La Bête Humaine

par

Le Juge Denizet

Il « était d'une intelligence très vive, très déliée, honnête même, ayant l'amour de son métier, grisé de sa toute puissance, qui le faisait, dans son cabinet de juge, maître absolu de la liberté des autres. » D'origine modeste et paysanne, ce juge d'instruction pauvre est parfaitement conscient que l'affaire qui met en cause le président Grandmorin peut mettre sa carrière en péril. À cinquante an passés, il n'en a pas envie. Il avance avec la plus extrême prudence afin d'éviter de tomber dans « les fondrières dans lesquelles son avenir pouvait sombrer. » Dès le début, il soupçonne les Roubaud puisque Séverine hérite de la maison de la Croix-de-Maufras mais il préfère orienter ses soupçons sur le carrier Cabuche.
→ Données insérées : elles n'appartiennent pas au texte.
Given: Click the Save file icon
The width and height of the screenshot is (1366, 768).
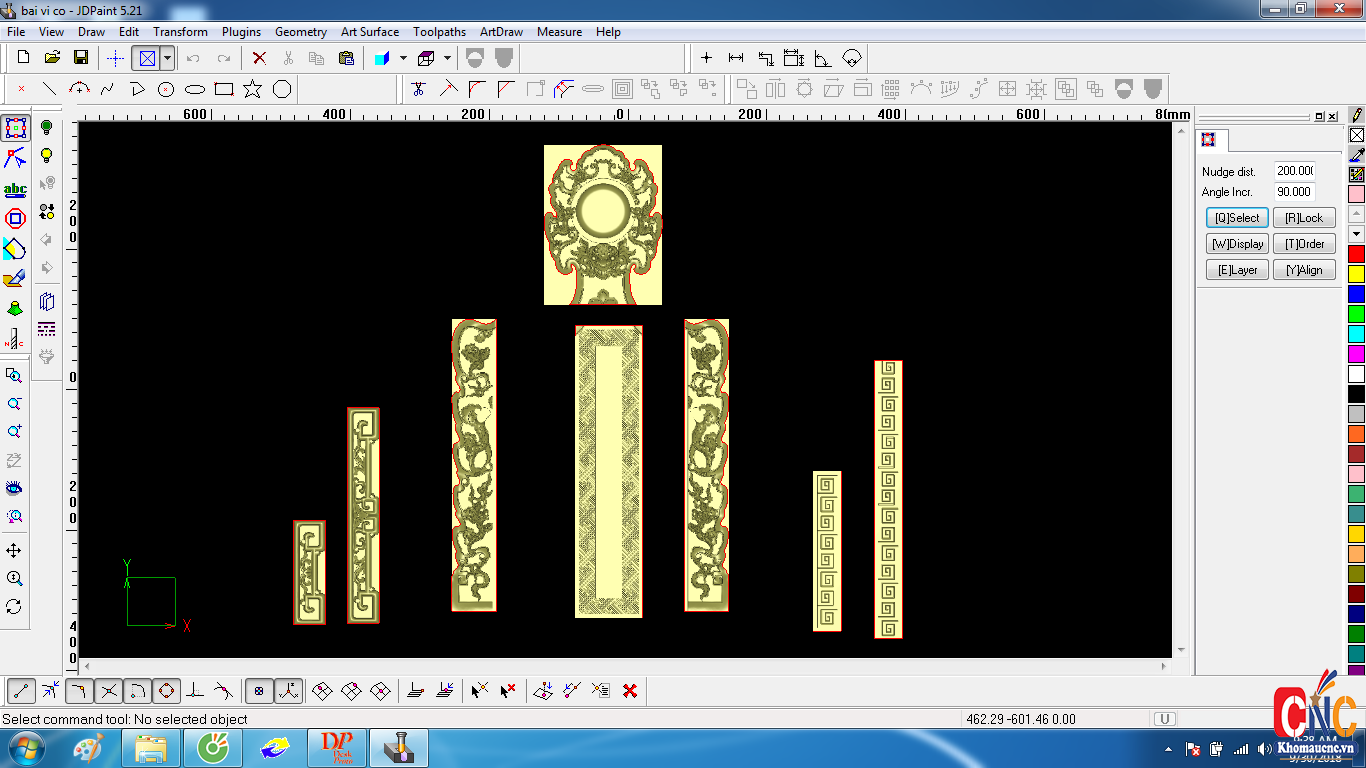Looking at the screenshot, I should point(81,58).
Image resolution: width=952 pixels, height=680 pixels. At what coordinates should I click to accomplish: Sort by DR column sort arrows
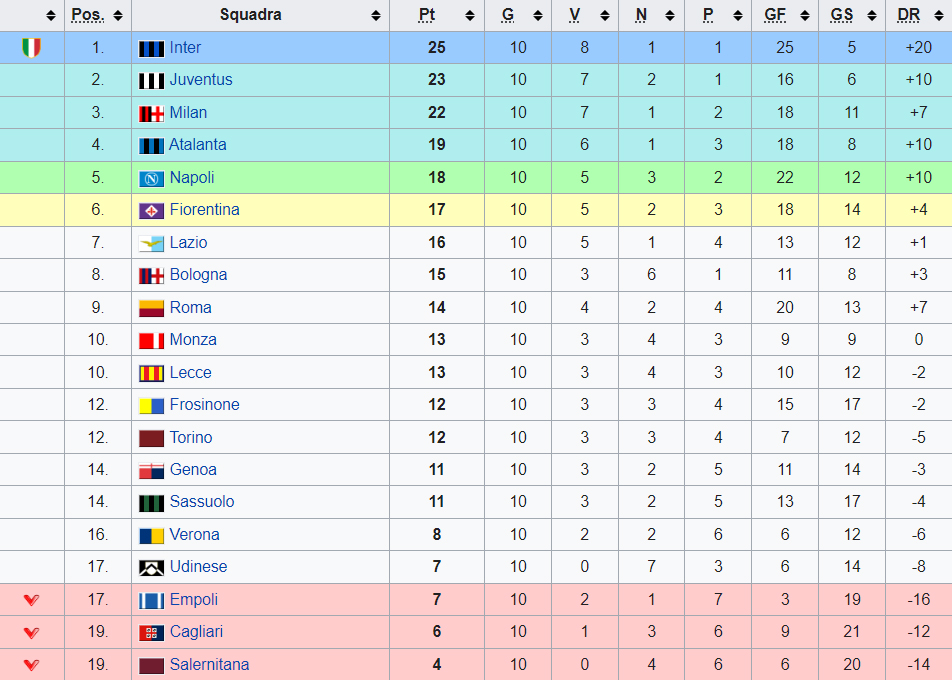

En effet, tout au long de l'affaire Grandmorin, la politique est présente. L'opposition profite de ce dossier pour se manifester et met en avance les turpitudes de ce notable favori du régime impérial. Denizet connaît la nature dépravée de Grandmorin et sait que Louisette, venue mourir chez Cabuche, était la victime du président : « Je crois que le président l'avait mise en un vilain état, et cela ressortira sûrement du procès... Ajoutez que, si la défense est confiée à un avocat de l'opposition, on peut s'attendre à un déballage d'histoires fâcheuses, car ce ne sont pas ces histoires qui manquent » Il abandonne donc la piste Roubaud – Séverine est la filleule de Grandmorin – et finit par laisser filer Cabuche, faute de preuves.